Problem requirements: From the line with "You are a computer-use" through the line with "Instruction: Select the", inclusive, return each line of the data below exactly and leave the rest out.

(Information shown begins)

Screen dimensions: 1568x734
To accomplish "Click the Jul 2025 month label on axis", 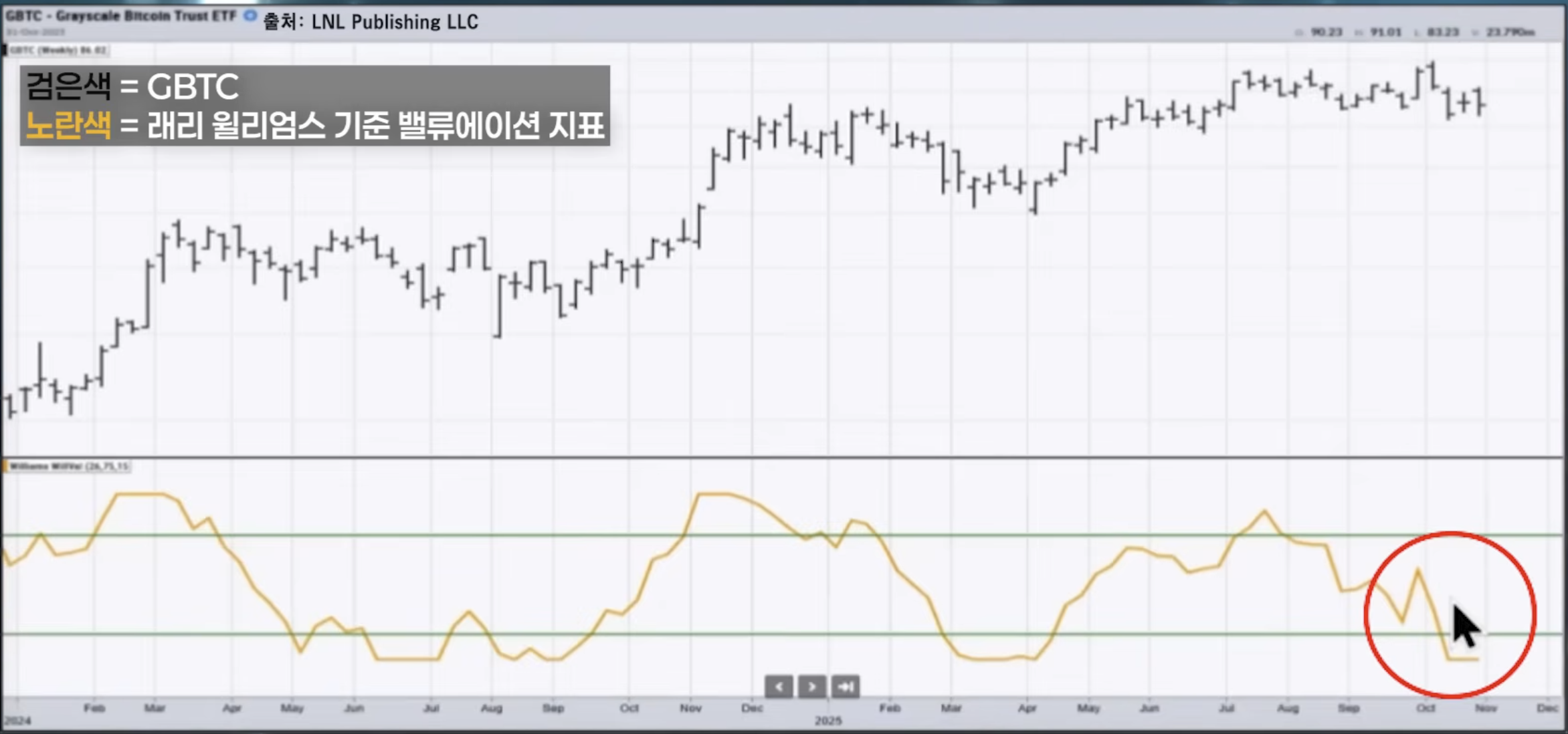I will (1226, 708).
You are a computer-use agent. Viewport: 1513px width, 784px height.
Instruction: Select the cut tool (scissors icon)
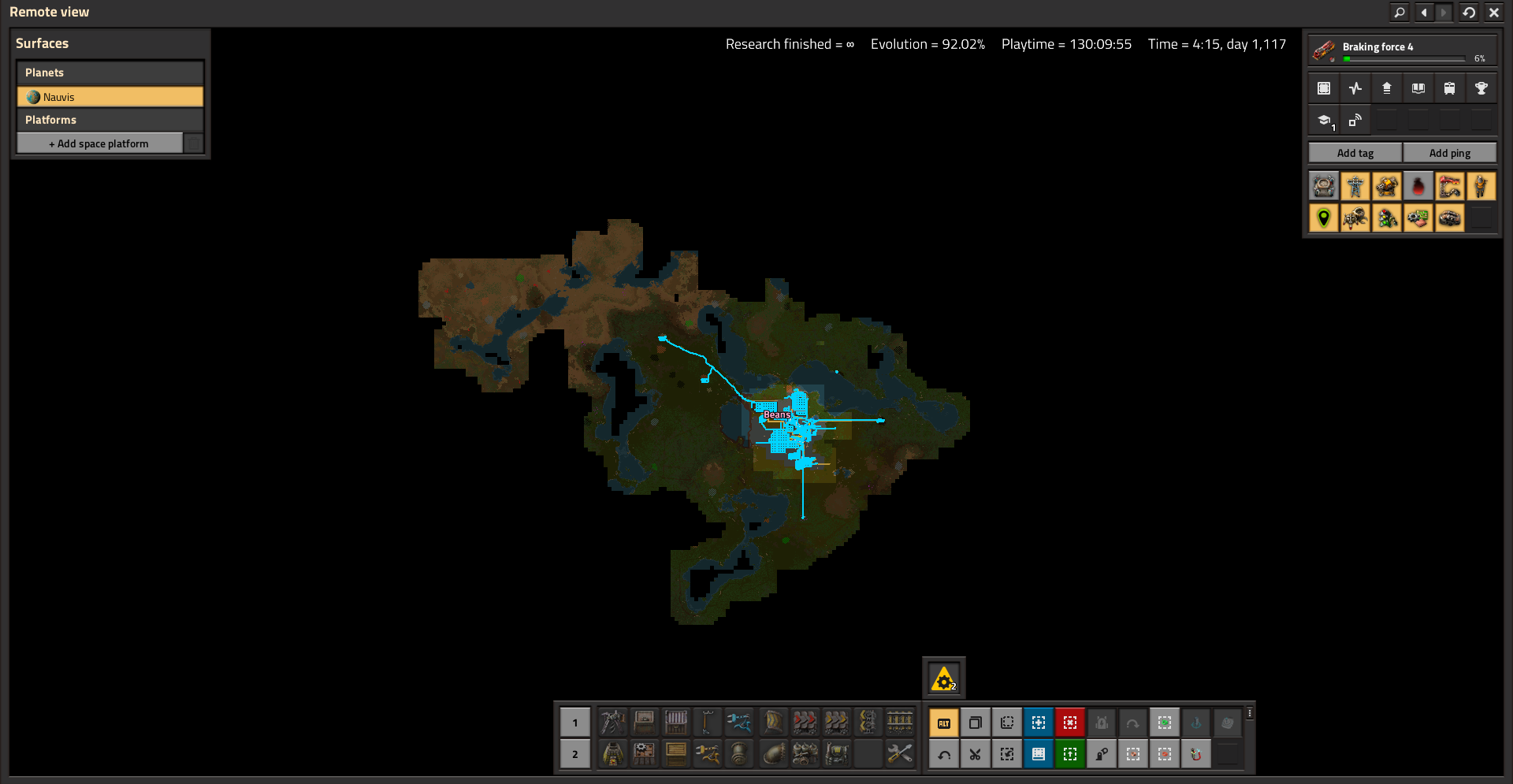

(Information shown ends)
(Information shown begins)

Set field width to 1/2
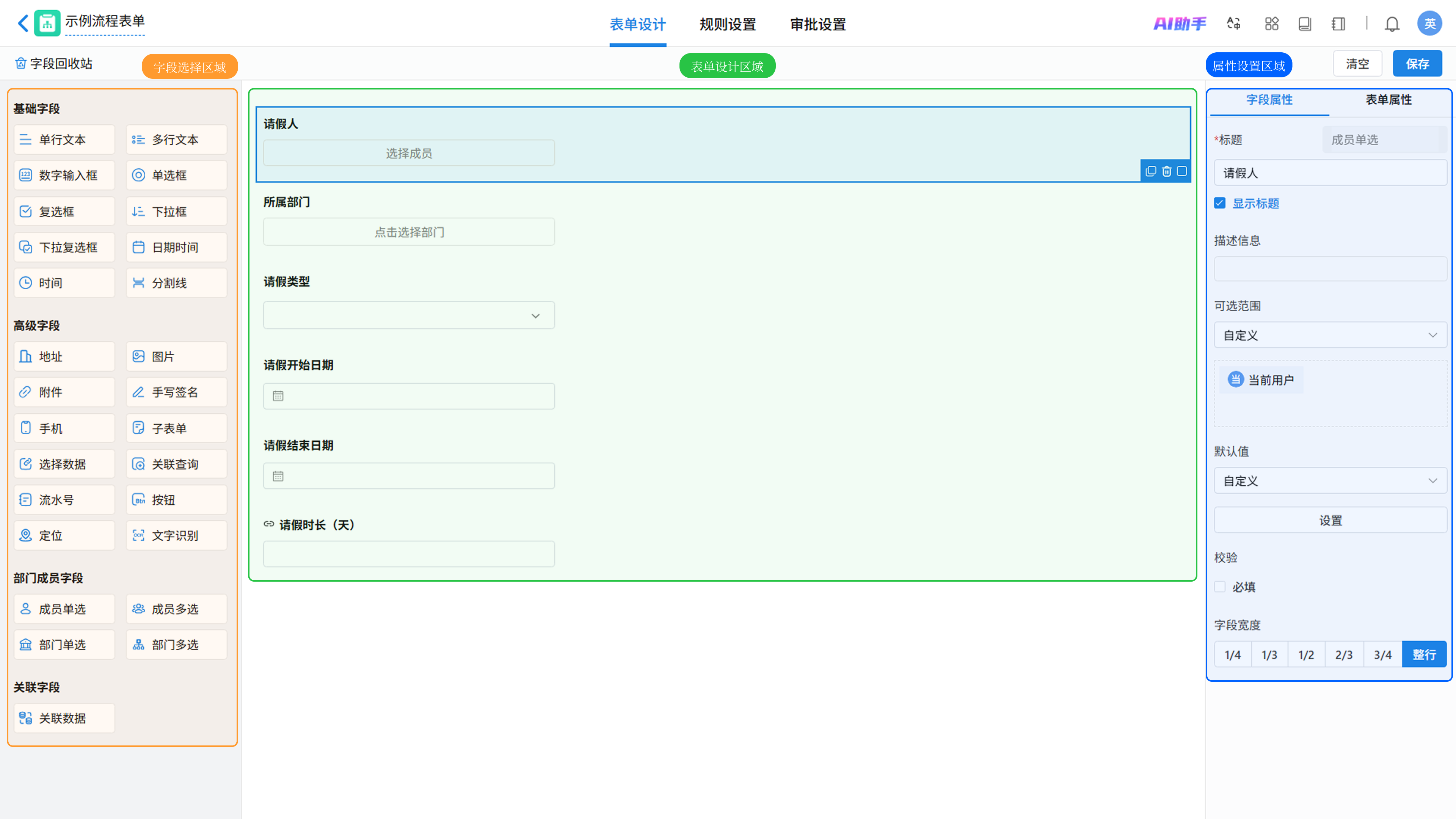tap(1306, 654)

(Information shown ends)

Exercise solution:
You are a computer-use agent. Viewport: 1513px width, 784px height.
Instruction: Select the cut tool (scissors icon)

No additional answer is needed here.